------ Task data ------

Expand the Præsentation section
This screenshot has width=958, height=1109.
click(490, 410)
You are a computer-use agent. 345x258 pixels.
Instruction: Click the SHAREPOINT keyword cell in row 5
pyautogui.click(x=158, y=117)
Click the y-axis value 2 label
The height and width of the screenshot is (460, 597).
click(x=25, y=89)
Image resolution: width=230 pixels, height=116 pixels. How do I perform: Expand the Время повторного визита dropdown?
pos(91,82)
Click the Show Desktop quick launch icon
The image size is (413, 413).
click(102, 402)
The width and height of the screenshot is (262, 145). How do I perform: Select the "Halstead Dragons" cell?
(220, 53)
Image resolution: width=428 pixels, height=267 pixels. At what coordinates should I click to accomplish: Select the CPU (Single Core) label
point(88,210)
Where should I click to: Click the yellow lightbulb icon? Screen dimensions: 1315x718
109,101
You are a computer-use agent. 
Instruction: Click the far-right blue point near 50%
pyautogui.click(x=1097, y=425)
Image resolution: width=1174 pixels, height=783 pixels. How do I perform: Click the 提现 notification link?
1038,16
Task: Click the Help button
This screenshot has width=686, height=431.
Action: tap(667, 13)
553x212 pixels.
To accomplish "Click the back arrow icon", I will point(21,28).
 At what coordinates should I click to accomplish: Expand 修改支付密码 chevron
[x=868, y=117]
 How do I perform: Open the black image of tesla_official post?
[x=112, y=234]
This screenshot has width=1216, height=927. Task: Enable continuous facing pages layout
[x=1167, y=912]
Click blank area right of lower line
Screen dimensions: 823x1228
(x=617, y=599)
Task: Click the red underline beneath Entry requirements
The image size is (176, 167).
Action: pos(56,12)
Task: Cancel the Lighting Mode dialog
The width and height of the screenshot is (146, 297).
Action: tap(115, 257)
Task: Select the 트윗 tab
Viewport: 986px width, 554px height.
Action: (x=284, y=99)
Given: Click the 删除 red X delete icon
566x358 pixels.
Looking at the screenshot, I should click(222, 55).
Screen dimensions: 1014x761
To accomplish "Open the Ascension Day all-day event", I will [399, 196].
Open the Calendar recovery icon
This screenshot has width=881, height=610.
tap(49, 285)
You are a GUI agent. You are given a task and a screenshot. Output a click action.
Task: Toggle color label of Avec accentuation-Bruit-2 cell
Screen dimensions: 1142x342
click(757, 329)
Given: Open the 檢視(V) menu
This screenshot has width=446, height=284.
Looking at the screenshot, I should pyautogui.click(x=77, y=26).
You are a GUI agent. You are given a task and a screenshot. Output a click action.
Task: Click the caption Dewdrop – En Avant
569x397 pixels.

------

Give back all of the entries exactly as written.

=== Task output ===
Expand the Præsentation section
This screenshot has width=958, height=1109.
click(490, 410)
You are a computer-use agent. 345x258 pixels.
Instruction: Click the SHAREPOINT keyword cell in row 5
pyautogui.click(x=158, y=117)
Click the y-axis value 2 label
The height and width of the screenshot is (460, 597).
click(x=25, y=89)
Image resolution: width=230 pixels, height=116 pixels. How do I perform: Expand the Время повторного визита dropdown?
pos(91,82)
Click the Show Desktop quick launch icon
The image size is (413, 413).
click(102, 402)
The width and height of the screenshot is (262, 145). How do I perform: Select the "Halstead Dragons" cell?
(220, 53)
Image resolution: width=428 pixels, height=267 pixels. At what coordinates should I click to accomplish: Select the CPU (Single Core) label
point(88,210)
Where should I click to: Click the yellow lightbulb icon? Screen dimensions: 1315x718
109,101
You are a computer-use agent. 
Instruction: Click the far-right blue point near 50%
pyautogui.click(x=1097, y=425)
Image resolution: width=1174 pixels, height=783 pixels. How do I perform: Click the 提现 notification link?
1038,16
Task: Click the Help button
This screenshot has width=686, height=431.
Action: tap(667, 13)
553x212 pixels.
To accomplish "Click the back arrow icon", I will point(21,28).
 At what coordinates should I click to accomplish: Expand 修改支付密码 chevron
[x=868, y=117]
 How do I perform: Open the black image of tesla_official post?
[x=112, y=234]
This screenshot has width=1216, height=927. Task: Enable continuous facing pages layout
[x=1167, y=912]
Click blank area right of lower line
Screen dimensions: 823x1228
(x=617, y=599)
Task: Click the red underline beneath Entry requirements
The image size is (176, 167).
Action: pos(56,12)
Task: Cancel the Lighting Mode dialog
The width and height of the screenshot is (146, 297).
Action: tap(115, 257)
Task: Select the 트윗 tab
Viewport: 986px width, 554px height.
Action: (x=284, y=99)
Given: Click the 删除 red X delete icon
566x358 pixels.
Looking at the screenshot, I should click(222, 55).
Screen dimensions: 1014x761
To accomplish "Open the Ascension Day all-day event", I will [399, 196].
Open the Calendar recovery icon
This screenshot has width=881, height=610.
tap(49, 285)
You are a GUI agent. You are given a task and a screenshot. Output a click action.
Task: Toggle color label of Avec accentuation-Bruit-2 cell
Screen dimensions: 1142x342
click(757, 329)
Given: Open the 檢視(V) menu
This screenshot has width=446, height=284.
Looking at the screenshot, I should pyautogui.click(x=77, y=26).
You are a GUI agent. You are given a task and a screenshot. Output a click action.
Task: Click the caption Dewdrop – En Avant
569x397 pixels.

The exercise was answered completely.